§ **TASK REQUIREMENTS**: Format each line of the listing below as one string in a JSON list, omitting blank lines.

▼

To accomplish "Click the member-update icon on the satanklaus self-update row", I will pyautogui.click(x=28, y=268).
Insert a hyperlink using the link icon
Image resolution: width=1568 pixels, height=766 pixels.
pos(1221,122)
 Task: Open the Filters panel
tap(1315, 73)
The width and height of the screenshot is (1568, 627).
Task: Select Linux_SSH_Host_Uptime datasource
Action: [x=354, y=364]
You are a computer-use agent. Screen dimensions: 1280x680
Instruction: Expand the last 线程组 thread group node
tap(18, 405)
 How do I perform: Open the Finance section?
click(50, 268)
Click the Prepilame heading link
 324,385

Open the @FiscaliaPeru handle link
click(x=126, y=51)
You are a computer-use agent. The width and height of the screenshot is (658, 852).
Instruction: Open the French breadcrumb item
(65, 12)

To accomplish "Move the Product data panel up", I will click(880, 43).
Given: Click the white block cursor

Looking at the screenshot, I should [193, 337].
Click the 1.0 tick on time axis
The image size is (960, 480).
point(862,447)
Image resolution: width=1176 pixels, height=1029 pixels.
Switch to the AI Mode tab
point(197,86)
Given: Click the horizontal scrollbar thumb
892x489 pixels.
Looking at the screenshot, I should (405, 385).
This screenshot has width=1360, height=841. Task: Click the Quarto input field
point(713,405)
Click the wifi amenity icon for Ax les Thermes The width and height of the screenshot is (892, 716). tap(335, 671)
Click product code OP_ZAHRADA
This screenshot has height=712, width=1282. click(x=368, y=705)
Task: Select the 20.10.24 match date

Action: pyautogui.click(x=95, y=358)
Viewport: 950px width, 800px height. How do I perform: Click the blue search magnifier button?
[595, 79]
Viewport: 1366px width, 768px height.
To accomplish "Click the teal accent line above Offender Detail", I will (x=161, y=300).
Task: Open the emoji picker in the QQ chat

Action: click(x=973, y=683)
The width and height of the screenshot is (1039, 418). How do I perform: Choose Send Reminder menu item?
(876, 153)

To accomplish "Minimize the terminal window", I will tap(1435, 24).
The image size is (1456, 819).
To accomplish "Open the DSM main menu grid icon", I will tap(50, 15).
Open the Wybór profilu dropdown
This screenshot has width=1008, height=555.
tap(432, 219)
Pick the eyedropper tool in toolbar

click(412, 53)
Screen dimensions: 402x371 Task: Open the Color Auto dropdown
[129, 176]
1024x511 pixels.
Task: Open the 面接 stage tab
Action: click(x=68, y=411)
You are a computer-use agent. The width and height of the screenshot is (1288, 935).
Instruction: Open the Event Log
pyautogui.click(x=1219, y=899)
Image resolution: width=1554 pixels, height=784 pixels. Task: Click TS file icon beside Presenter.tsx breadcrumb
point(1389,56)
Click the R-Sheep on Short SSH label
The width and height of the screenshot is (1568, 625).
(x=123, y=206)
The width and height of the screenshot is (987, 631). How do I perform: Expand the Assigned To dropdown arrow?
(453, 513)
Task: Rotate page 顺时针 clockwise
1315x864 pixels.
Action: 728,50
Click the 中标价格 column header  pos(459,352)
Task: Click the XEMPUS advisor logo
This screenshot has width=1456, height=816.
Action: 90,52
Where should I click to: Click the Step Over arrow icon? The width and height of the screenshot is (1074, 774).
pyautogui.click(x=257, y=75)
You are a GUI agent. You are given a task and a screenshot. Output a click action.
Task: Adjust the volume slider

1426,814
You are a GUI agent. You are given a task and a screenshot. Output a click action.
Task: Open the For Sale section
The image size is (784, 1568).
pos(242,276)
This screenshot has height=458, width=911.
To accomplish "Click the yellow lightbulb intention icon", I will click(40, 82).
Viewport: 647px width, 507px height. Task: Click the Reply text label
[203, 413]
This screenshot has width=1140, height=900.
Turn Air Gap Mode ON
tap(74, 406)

▲

§ **ANSWER TO THIS EXERCISE**:
[
  "To accomplish \"Click the member-update icon on the satanklaus self-update row\", I will pyautogui.click(x=28, y=268).",
  "Insert a hyperlink using the link icon",
  "Image resolution: width=1568 pixels, height=766 pixels.",
  "pos(1221,122)",
  " Task: Open the Filters panel",
  "tap(1315, 73)",
  "The width and height of the screenshot is (1568, 627).",
  "Task: Select Linux_SSH_Host_Uptime datasource",
  "Action: [x=354, y=364]",
  "You are a computer-use agent. Screen dimensions: 1280x680",
  "Instruction: Expand the last 线程组 thread group node",
  "tap(18, 405)",
  " How do I perform: Open the Finance section?",
  "click(50, 268)",
  "Click the Prepilame heading link",
  " 324,385",
  "Open the @FiscaliaPeru handle link",
  "click(x=126, y=51)",
  "You are a computer-use agent. The width and height of the screenshot is (658, 852).",
  "Instruction: Open the French breadcrumb item",
  "(65, 12)",
  "To accomplish \"Move the Product data panel up\", I will click(880, 43).",
  "Given: Click the white block cursor",
  "Looking at the screenshot, I should [193, 337].",
  "Click the 1.0 tick on time axis",
  "The image size is (960, 480).",
  "point(862,447)",
  "Image resolution: width=1176 pixels, height=1029 pixels.",
  "Switch to the AI Mode tab",
  "point(197,86)",
  "Given: Click the horizontal scrollbar thumb",
  "892x489 pixels.",
  "Looking at the screenshot, I should (405, 385).",
  "This screenshot has width=1360, height=841. Task: Click the Quarto input field",
  "point(713,405)",
  "Click the wifi amenity icon for Ax les Thermes The width and height of the screenshot is (892, 716). tap(335, 671)",
  "Click product code OP_ZAHRADA",
  "This screenshot has height=712, width=1282. click(x=368, y=705)",
  "Task: Select the 20.10.24 match date",
  "Action: pyautogui.click(x=95, y=358)",
  "Viewport: 950px width, 800px height. How do I perform: Click the blue search magnifier button?",
  "[595, 79]",
  "Viewport: 1366px width, 768px height.",
  "To accomplish \"Click the teal accent line above Offender Detail\", I will (x=161, y=300).",
  "Task: Open the emoji picker in the QQ chat",
  "Action: click(x=973, y=683)",
  "The width and height of the screenshot is (1039, 418). How do I perform: Choose Send Reminder menu item?",
  "(876, 153)",
  "To accomplish \"Minimize the terminal window\", I will tap(1435, 24).",
  "The image size is (1456, 819).",
  "To accomplish \"Open the DSM main menu grid icon\", I will tap(50, 15).",
  "Open the Wybór profilu dropdown",
  "This screenshot has width=1008, height=555.",
  "tap(432, 219)",
  "Pick the eyedropper tool in toolbar",
  "click(412, 53)",
  "Screen dimensions: 402x371 Task: Open the Color Auto dropdown",
  "[129, 176]",
  "1024x511 pixels.",
  "Task: Open the 面接 stage tab",
  "Action: click(x=68, y=411)",
  "You are a computer-use agent. The width and height of the screenshot is (1288, 935).",
  "Instruction: Open the Event Log",
  "pyautogui.click(x=1219, y=899)",
  "Image resolution: width=1554 pixels, height=784 pixels. Task: Click TS file icon beside Presenter.tsx breadcrumb",
  "point(1389,56)",
  "Click the R-Sheep on Short SSH label",
  "The width and height of the screenshot is (1568, 625).",
  "(x=123, y=206)",
  "The width and height of the screenshot is (987, 631). How do I perform: Expand the Assigned To dropdown arrow?",
  "(453, 513)",
  "Task: Rotate page 顺时针 clockwise",
  "1315x864 pixels.",
  "Action: 728,50",
  "Click the 中标价格 column header  pos(459,352)",
  "Task: Click the XEMPUS advisor logo",
  "This screenshot has width=1456, height=816.",
  "Action: 90,52",
  "Where should I click to: Click the Step Over arrow icon? The width and height of the screenshot is (1074, 774).",
  "pyautogui.click(x=257, y=75)",
  "You are a GUI agent. You are given a task and a screenshot. Output a click action.",
  "Task: Adjust the volume slider",
  "1426,814",
  "You are a GUI agent. You are given a task and a screenshot. Output a click action.",
  "Task: Open the For Sale section",
  "The image size is (784, 1568).",
  "pos(242,276)",
  "This screenshot has height=458, width=911.",
  "To accomplish \"Click the yellow lightbulb intention icon\", I will click(40, 82).",
  "Viewport: 647px width, 507px height. Task: Click the Reply text label",
  "[203, 413]",
  "This screenshot has width=1140, height=900.",
  "Turn Air Gap Mode ON",
  "tap(74, 406)"
]